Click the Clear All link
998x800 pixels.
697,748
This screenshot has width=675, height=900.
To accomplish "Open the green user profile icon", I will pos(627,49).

Task directions ▸ Put every line of the records above into a numbered list, skipping any blank lines.

Answer to this exercise ▸
1. Click the Clear All link
2. 998x800 pixels.
3. 697,748
4. This screenshot has width=675, height=900.
5. To accomplish "Open the green user profile icon", I will pos(627,49).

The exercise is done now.